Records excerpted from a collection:
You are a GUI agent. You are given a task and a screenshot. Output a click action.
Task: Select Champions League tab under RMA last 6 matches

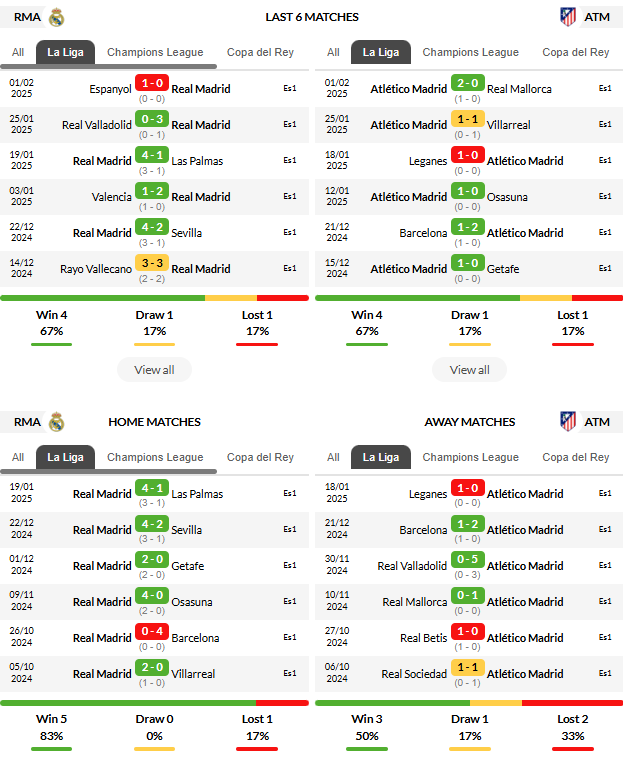[155, 52]

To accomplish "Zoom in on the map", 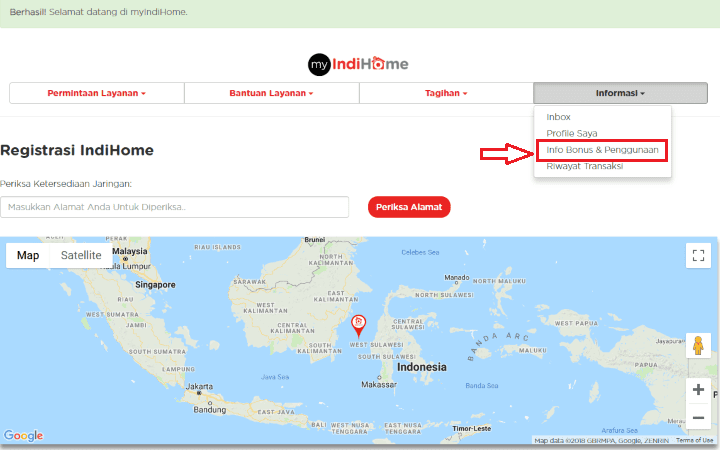I will (698, 390).
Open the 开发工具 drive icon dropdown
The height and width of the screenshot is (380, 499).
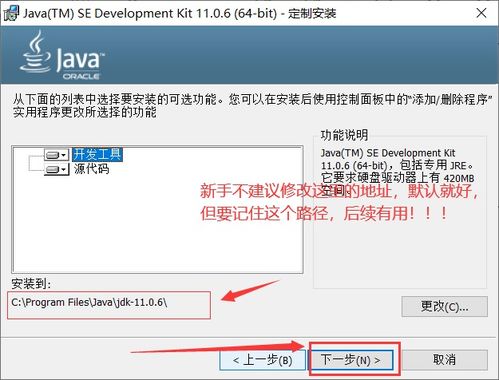57,155
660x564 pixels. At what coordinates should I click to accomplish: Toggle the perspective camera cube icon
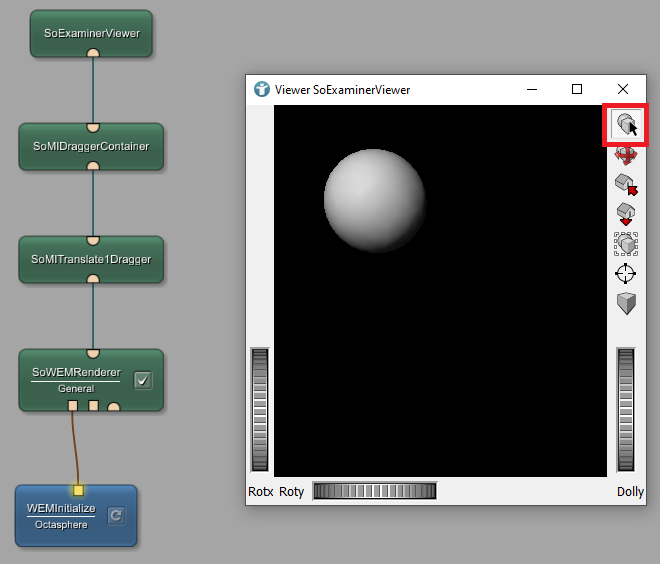626,303
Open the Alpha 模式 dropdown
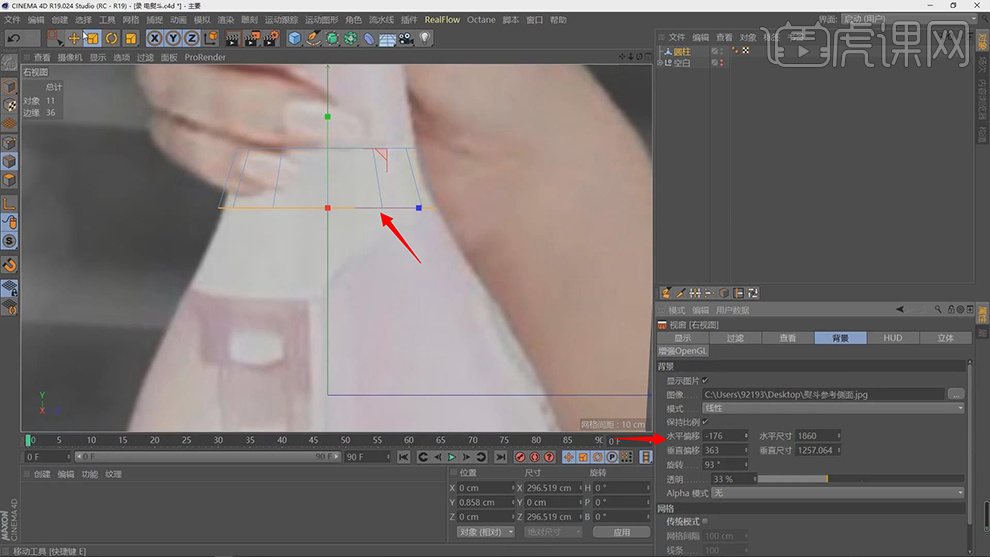Viewport: 990px width, 557px height. pos(838,493)
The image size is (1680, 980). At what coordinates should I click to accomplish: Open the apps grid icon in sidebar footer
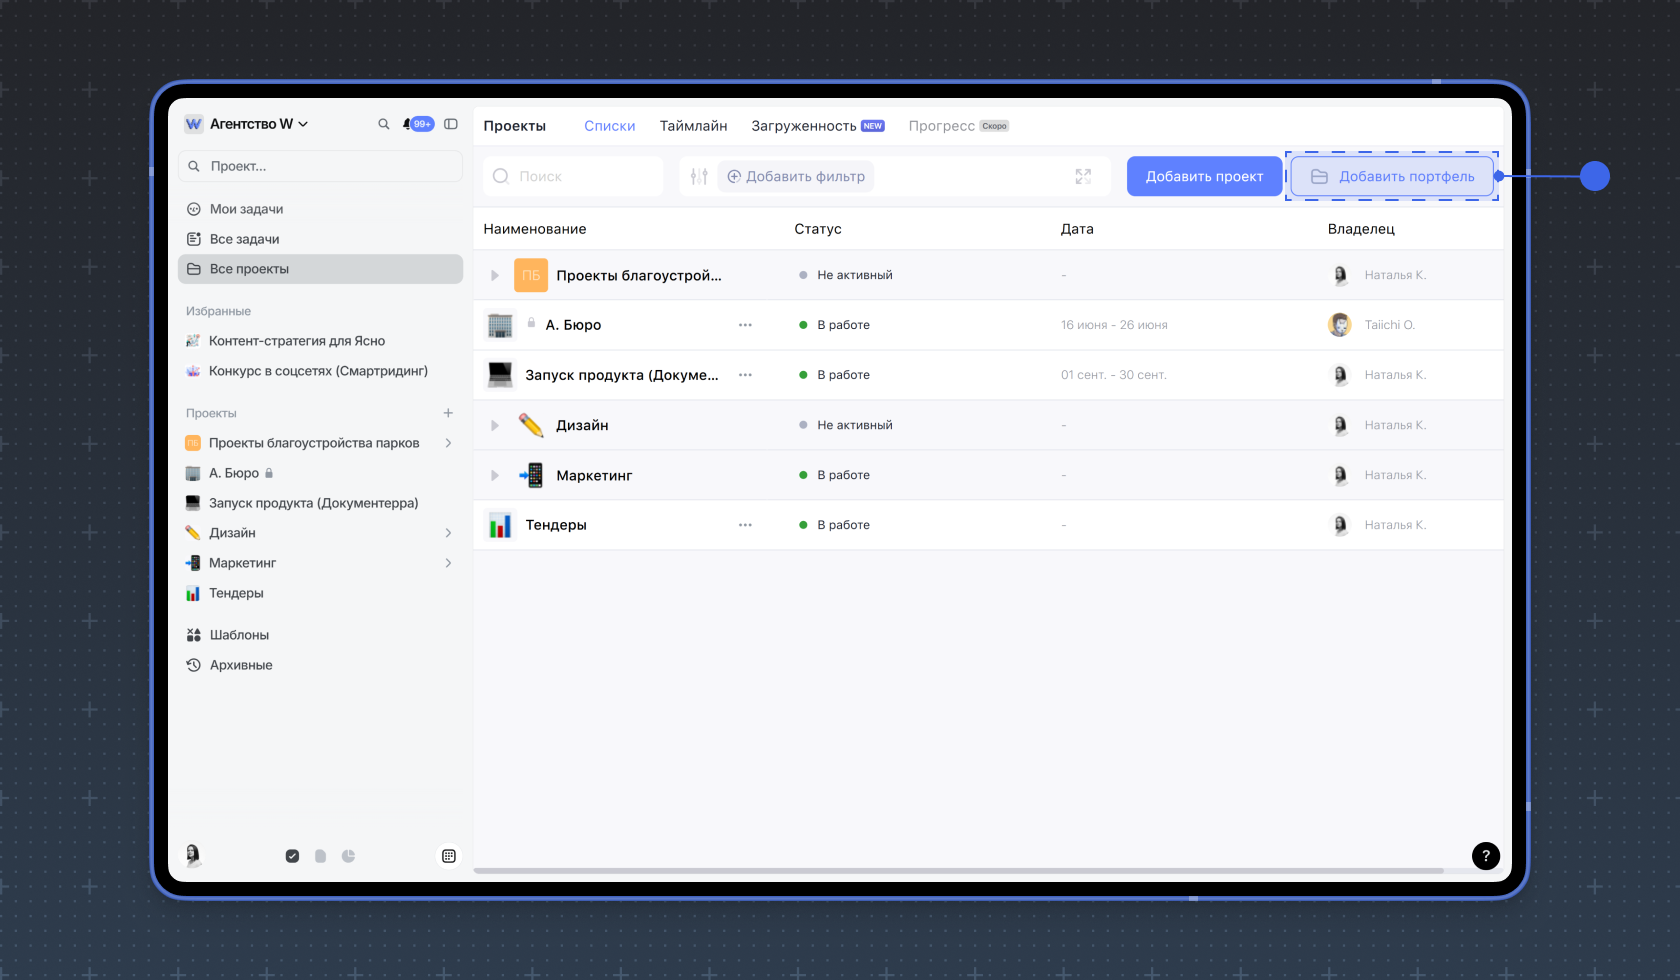[x=449, y=856]
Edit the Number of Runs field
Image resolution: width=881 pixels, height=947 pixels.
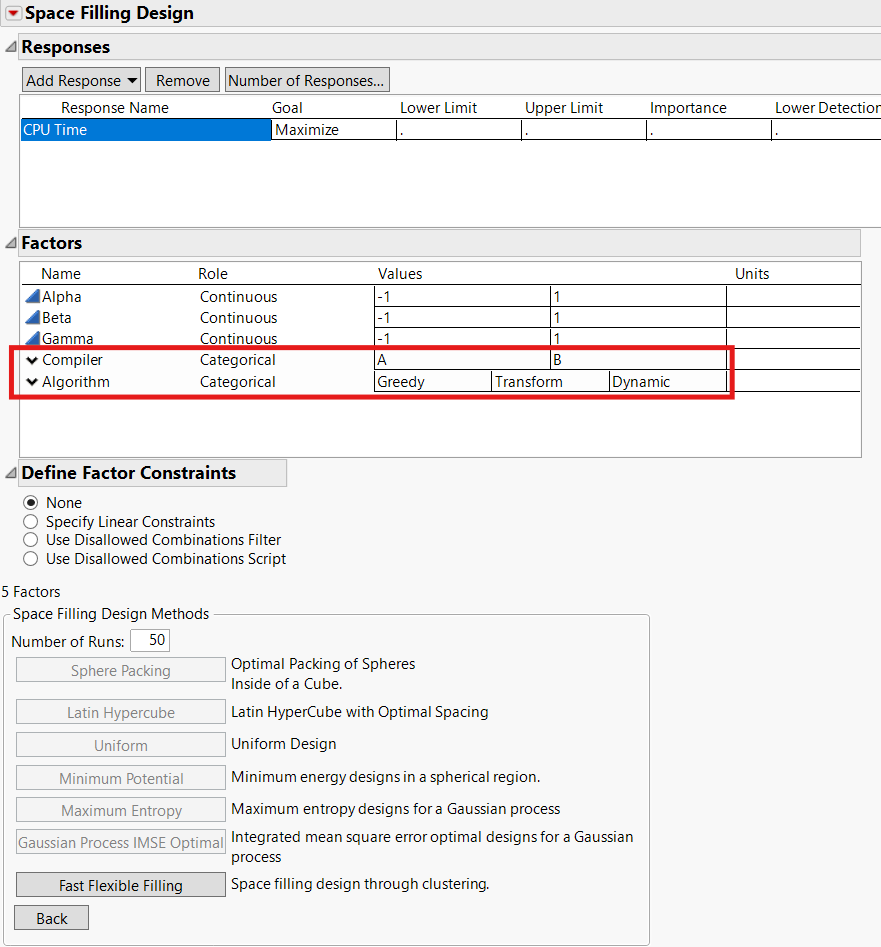pyautogui.click(x=149, y=639)
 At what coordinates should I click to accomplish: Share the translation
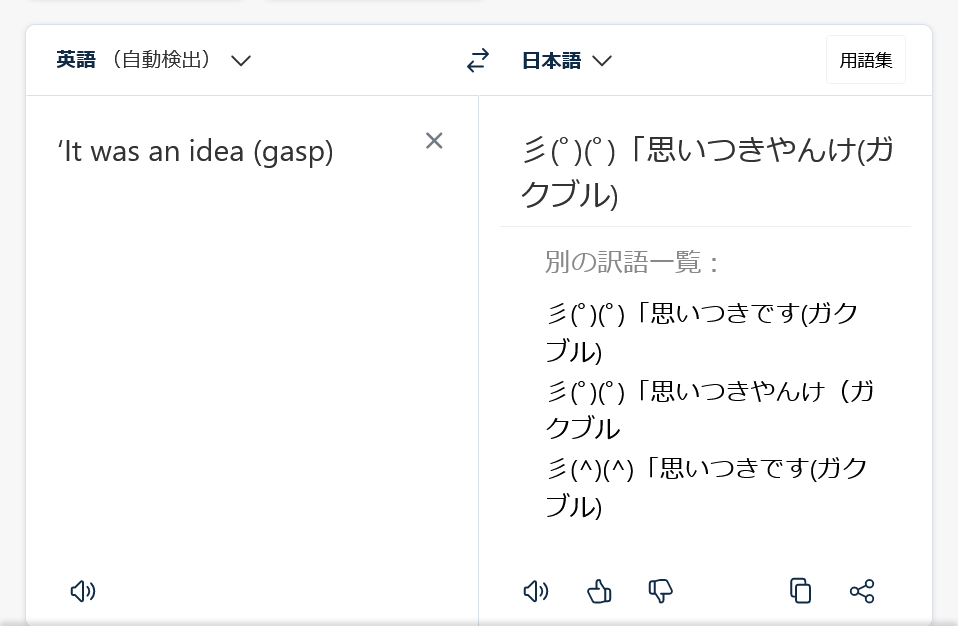[862, 591]
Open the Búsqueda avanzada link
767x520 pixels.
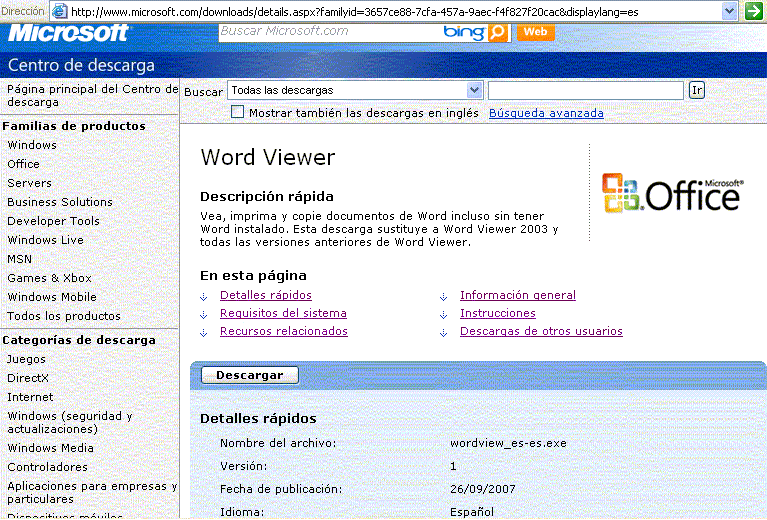(x=546, y=114)
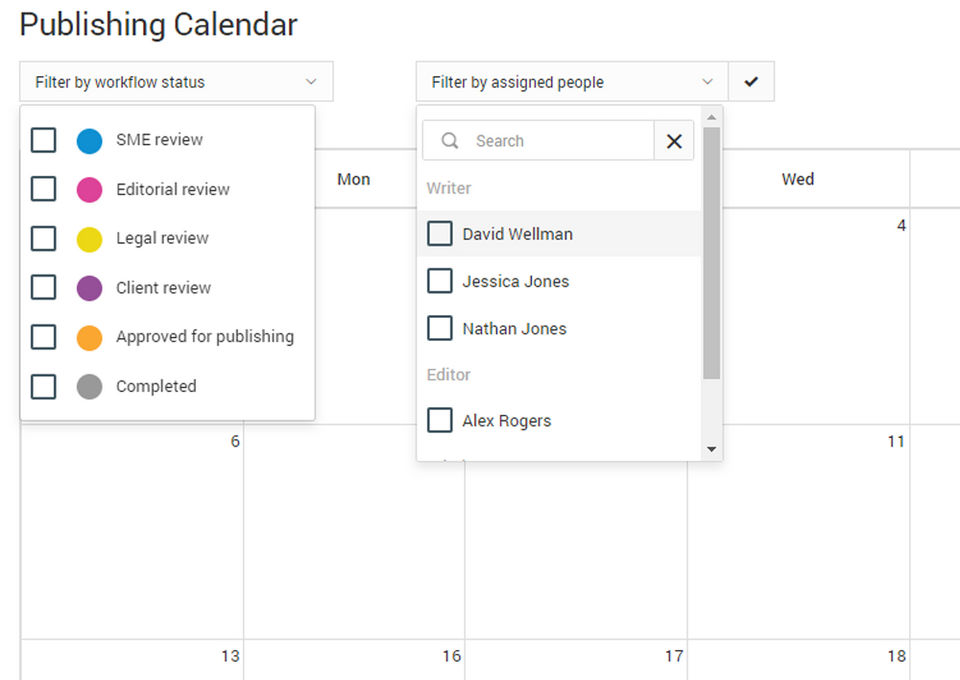960x680 pixels.
Task: Click the checkmark apply filter button
Action: [751, 82]
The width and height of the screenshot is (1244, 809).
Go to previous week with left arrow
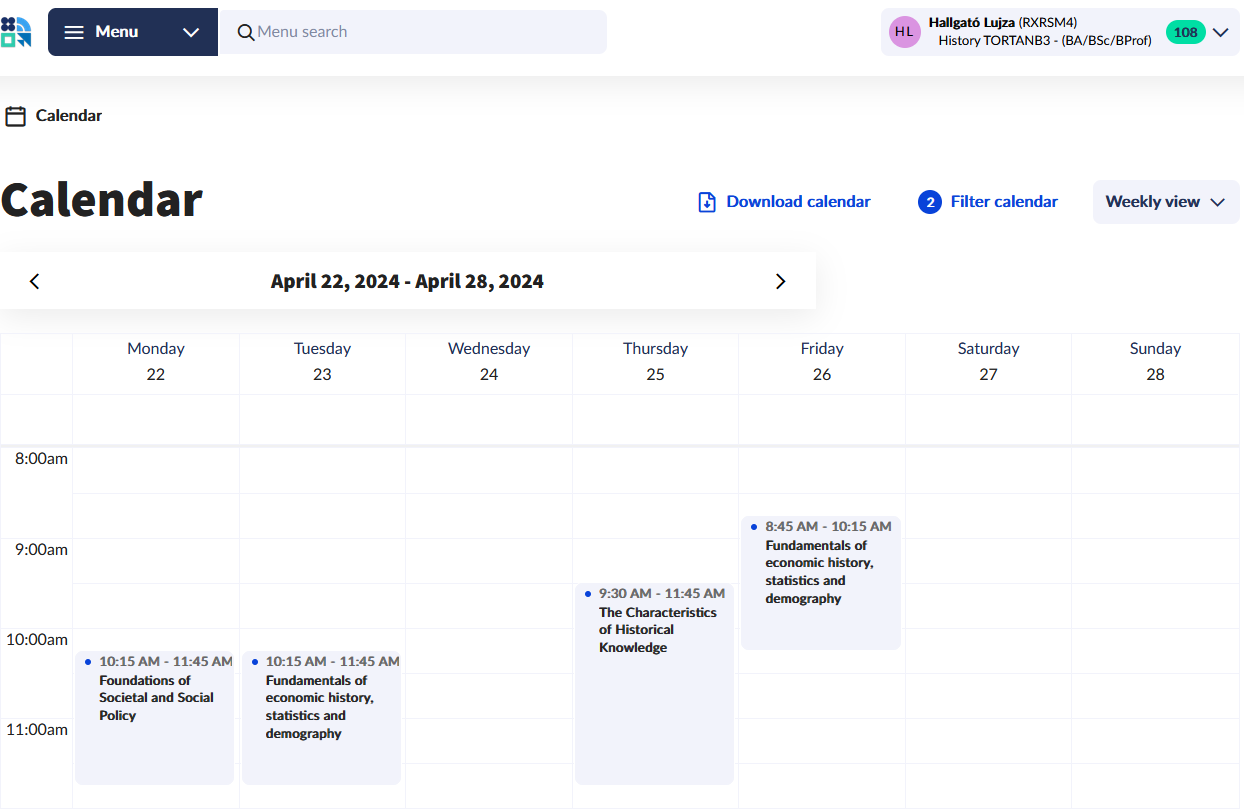[35, 281]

_About this task_:
Take the lines from the one holding "767x520 pixels." through the final line of the records above and output them exactly, both ends included, excluding pictures.

_Response to this task_:
767x520 pixels.
(x=546, y=114)
960x680 pixels.
Task: Click the checkmark apply filter button
Action: [751, 82]
The width and height of the screenshot is (1244, 809).
Go to previous week with left arrow
[35, 281]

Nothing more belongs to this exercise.